== Input material ==

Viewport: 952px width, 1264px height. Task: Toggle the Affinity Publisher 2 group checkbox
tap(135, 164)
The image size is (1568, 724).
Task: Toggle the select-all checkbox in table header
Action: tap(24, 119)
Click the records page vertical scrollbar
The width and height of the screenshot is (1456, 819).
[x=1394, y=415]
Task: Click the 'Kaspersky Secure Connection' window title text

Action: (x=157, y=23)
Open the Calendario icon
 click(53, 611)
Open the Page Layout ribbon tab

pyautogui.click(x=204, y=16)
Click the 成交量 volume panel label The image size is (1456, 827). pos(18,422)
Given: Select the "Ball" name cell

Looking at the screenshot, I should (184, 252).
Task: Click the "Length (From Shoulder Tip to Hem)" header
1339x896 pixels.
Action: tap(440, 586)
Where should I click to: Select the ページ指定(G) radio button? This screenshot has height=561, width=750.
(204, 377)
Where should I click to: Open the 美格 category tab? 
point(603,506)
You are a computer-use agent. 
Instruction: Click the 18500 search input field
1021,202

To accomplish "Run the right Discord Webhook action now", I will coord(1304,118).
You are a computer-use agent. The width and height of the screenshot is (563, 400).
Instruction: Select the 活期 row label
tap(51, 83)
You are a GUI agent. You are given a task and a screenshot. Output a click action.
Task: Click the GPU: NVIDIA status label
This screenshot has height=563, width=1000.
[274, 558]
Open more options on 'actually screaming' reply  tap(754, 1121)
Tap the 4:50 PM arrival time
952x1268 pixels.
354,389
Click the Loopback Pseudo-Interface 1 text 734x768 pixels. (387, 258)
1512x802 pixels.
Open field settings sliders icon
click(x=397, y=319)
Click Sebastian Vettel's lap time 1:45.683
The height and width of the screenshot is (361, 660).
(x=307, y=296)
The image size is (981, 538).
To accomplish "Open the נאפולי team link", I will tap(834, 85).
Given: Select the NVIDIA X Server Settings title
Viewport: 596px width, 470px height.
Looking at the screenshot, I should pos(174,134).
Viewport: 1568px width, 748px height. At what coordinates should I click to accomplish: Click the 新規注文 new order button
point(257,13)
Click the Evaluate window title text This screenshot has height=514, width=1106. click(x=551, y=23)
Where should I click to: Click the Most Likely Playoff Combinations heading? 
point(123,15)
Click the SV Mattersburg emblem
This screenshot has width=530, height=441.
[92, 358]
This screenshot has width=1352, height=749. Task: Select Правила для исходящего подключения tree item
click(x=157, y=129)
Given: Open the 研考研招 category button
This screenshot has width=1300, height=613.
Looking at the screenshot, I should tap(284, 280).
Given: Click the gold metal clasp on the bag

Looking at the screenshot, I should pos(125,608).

===

-- Task prompt --
Nothing but the lines from the one holding "Given: Select the NVIDIA" to the end of the entries should be returned, each exactly as it stands.

-- Answer for this exercise --
Given: Select the NVIDIA X Server Settings title
Viewport: 596px width, 470px height.
Looking at the screenshot, I should pos(174,134).
Viewport: 1568px width, 748px height. At what coordinates should I click to accomplish: Click the 新規注文 new order button
point(257,13)
Click the Evaluate window title text This screenshot has height=514, width=1106. click(x=551, y=23)
Where should I click to: Click the Most Likely Playoff Combinations heading? 
point(123,15)
Click the SV Mattersburg emblem
This screenshot has width=530, height=441.
[92, 358]
This screenshot has width=1352, height=749. Task: Select Правила для исходящего подключения tree item
click(x=157, y=129)
Given: Open the 研考研招 category button
This screenshot has width=1300, height=613.
Looking at the screenshot, I should tap(284, 280).
Given: Click the gold metal clasp on the bag

Looking at the screenshot, I should pos(125,608).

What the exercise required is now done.